As many methods of fertility awareness, including the Justisse Method, provide insight into a woman's natural patterns of fertility and infertility, they become useful for women trying to avoid or achieve pregnancy.
A natural birth control method is defined as a method of avoiding pregnancy that does not require the ingestion of or use of a synthetic chemical, synthetic or bio-identical hormone, or contraceptive biochemical derived from plants, or the use of an artificial device.
All natural birth control methods involve some means of identifying the fertile and infertile days of a woman's menstrual cycle. All natural methods use periodic abstinence, which means the avoidance of sexual intercourse or genital-to-genital contact, during a woman's fertile days to avoid pregnancy. If a woman is not using abstinence on fertile days then she is not, strictly speaking, using a natural method of birth control, even though she may be aware that she is fertile.
It is important to note that a woman can only become pregnant on ovulation day, which is heralded by preovulatory fertile days, which are only a few every cycle.

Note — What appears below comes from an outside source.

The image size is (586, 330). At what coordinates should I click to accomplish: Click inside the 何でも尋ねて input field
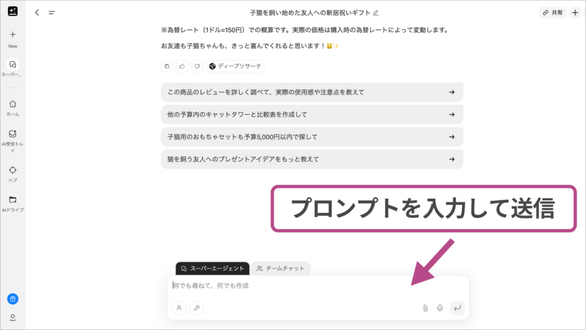click(x=286, y=285)
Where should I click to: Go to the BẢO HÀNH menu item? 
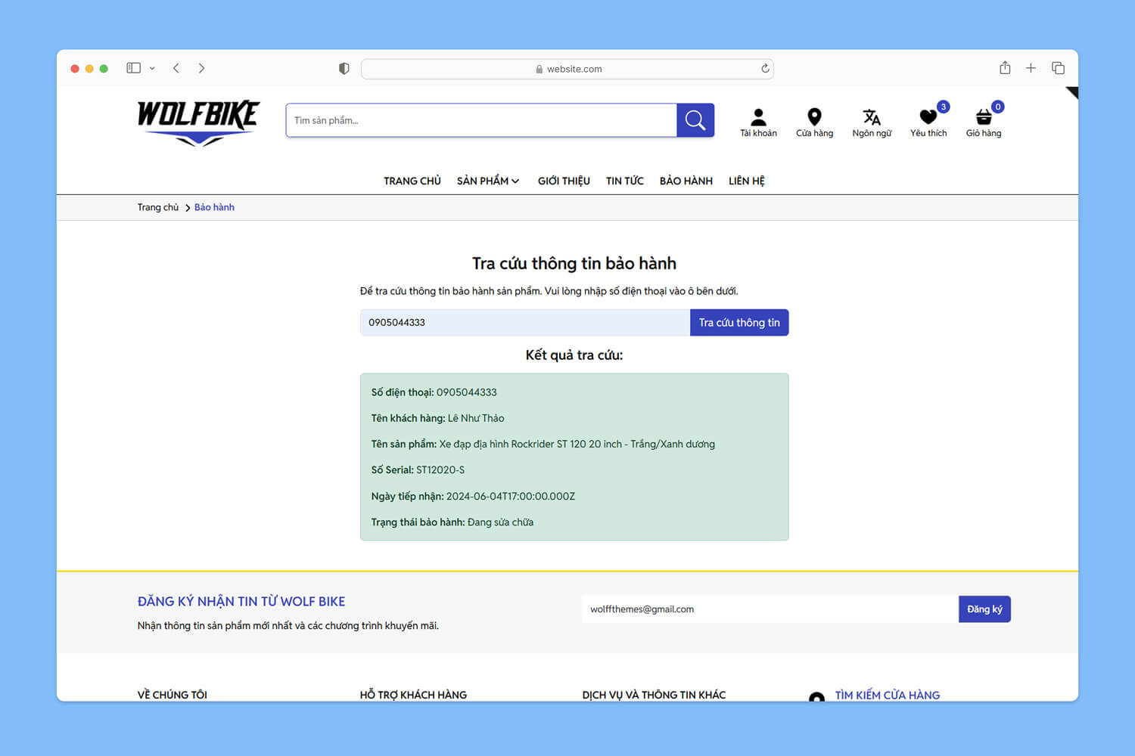coord(686,181)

So if a method of birth control fails to work as it should that failure can only happen on a fertile day. In the instance of hormonal contraception, the initial failure would be that method’s inability to create enough of an imbalance of a woman’s endocrine system as to prevent ovulation and the discharge of Type E cervical mucus. Then the woman’s lack of awareness that she might be experiencing fertile days, as well as her assumption that the hormonal contraceptive is working as prescribed might put her in the situation of inadvertently having intercourse on fertile days. The same would be true for other non-fertility awareness methods of birth control.
A woman’s lack of awareness of her fertile and non fertile days leaves her with little choice but to employ a non-fertility awareness birth control method every time she has intercourse just in case she might be fertile that day. Thus, it makes sense for a woman to know what days she is fertile and what days she is not, so that she has the maximum information about making a choice as to what chances if any she wishes to take on getting pregnant.
Abstinence from sexual intercourse and/or genital to genital contact on fertile days is the most effective method of birth control other than sterilization. A woman’s challenge is in learning to develop the skills and confidence to identify her fertile and non fertile days, and the skills to negotiate with her sex partner her choices around what behaviors towards achieving or avoiding pregnancy she wishes to engage. This is a challenge being taken by hundreds of thousands of women every year, in their desire to have more autonomy better informed choice about avoiding pregnancy. Women who take this challenge find support in working with a HRHP or other fertility awareness educator.